Ab den 80er-Jahren sorgten dann unter anderen die Berufsfahrer und Classique-Sieger und Weltklassefahrer Jean-Claude Leclercq und Karl Kälin regelmässig für Siegesjubel beim RV Höngg – neben einigen anderen, die Schweizermeister und vielfache Sieger wurden: Roy Salveter, Bahn Sprint und später Nationaltrainer; Luzi Wieland, Strasse; Urs «the bear» Thoma, allererster und danach zweimal Schweizermeister im aufstrebenden Mountainbike und andere. Der alte Höngger Radfahrergeist war wieder zum Leben erweckt. Zum 75-Jahre-Jubiläum 1998 meinte Präsident Guido Bermaier zuversichtlich, er sehe wieder mehr Sinn für Gemeinschaft und Teamwork in der heutigen Jugend. «Unsere jüngsten Athleten und viele ehemalige Rennfahrer helfen engagiert bei der Bewältigung anstehender Aufgaben mit. Deshalb darf der RV Höngg optimistisch in die Zukunft blicken», schreibt er im Schlusswort der Chronik.

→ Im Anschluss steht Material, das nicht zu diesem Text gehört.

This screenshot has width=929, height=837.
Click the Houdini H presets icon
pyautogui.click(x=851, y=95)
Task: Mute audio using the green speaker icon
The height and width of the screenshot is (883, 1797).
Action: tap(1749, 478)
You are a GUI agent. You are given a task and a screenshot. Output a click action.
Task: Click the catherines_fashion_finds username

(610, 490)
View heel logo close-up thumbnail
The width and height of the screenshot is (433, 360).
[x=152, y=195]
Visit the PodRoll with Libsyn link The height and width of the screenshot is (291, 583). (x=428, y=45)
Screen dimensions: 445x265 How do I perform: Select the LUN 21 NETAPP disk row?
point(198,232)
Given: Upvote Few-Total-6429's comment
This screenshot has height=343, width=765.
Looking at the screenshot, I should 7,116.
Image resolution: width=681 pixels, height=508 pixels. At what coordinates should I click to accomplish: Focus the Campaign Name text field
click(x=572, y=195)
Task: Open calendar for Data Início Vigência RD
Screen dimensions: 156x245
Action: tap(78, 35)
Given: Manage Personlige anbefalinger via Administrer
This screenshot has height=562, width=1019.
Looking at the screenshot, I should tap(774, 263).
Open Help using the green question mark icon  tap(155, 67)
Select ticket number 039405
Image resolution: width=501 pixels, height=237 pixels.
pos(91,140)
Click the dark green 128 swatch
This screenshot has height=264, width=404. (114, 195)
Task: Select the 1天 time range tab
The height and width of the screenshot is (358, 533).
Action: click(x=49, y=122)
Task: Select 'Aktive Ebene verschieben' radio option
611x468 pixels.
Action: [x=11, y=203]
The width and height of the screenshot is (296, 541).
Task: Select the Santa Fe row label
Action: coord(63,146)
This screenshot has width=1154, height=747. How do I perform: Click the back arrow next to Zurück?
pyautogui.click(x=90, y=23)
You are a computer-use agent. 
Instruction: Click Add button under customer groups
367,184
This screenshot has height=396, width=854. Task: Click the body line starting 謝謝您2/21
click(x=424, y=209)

Um die Jahrtausendwende begann die Neuzeit

Mit Hilfe seines Trainers Rolf Hirschbühl startete ein «Grosser» seine Karriere als Bahnspezialist: Franco Marvulli. Nach 16 erfolgreichen Jahren mit einem Palmares von Olympiasilber in Athen – mit Bruno Risi – und vier Welt-, fünf Europameistertiteln und 33 Sixdays, trat er als grosser Sieger zurück.
2006 stellte der Obmann der RVH-Sportkommission, Sämi Nagel, auf der Rennbahn von Aigle einen fantastischen Weltrekord über 24 Stunden auf: 872,8 km mit einem Durchschnittstempo von 36,4 km/h. Und Mirco Jaisli glänzte bald mit mehrfachen Siegen bei Bergrennen.
Inzwischen begannen die Zürcher Veloclubs am Nachwuchsmangel zu leiden. In urbanen Gebieten wurde das Velofahren, vor allem für junge Knaben und Mädchen, immer gefährlicher und im zunehmend stärkeren Verkehr unattraktiv. Von einst 25 Radsportvereinen auf Stadtgebiet haben sich bis auf fünf alle aufgelöst. Davon haben gerade einmal zwei noch Nachwuchs. Höngg erlebt heute eine erfreuliche Phase des Wiederaufschwunges. Zwei Freunde im RVH, Marcel Bucher und Marcel Singer suchten ein Zuhause für ihre jungen Familien – und fanden es beide in Niederglatt. Die logische Folge war eine Bike-Gruppe für Kinder an ihrem Wohnort. Höngg und Niederglatt liegen etwas weit auseinander. Man fand sich 2013 als Partnervereine mit dem Ziel: Nachwuchsschmiede für jugendliche Biker, heute mit über 40 Knaben und Mädchen in Niederglatt und über 20 in Höngg unter dem Initianten Daniel Wehrli. Der Nachwuchs der Gemeinschaft «RV Höngg – VMC Niederglatt» macht bereits mit vielen Glanzresultaten an Wettkämpfen von sich reden. Der Höngger Jonathan Rinner wurde 2017 Schweizermeister U11 auf der Strasse. So blicken die beiden Vereine auch heute in eine hoffnungsvolle Zukunft.

Ausstellung
95 Jahre Radfahrer-Verein Höngg. Ortsmuseum Höngg, Vogtsrain 2. Sonntag, 14 bis 16 Uhr, ausser in den Ferien. Noch bis Ende November zu sehen.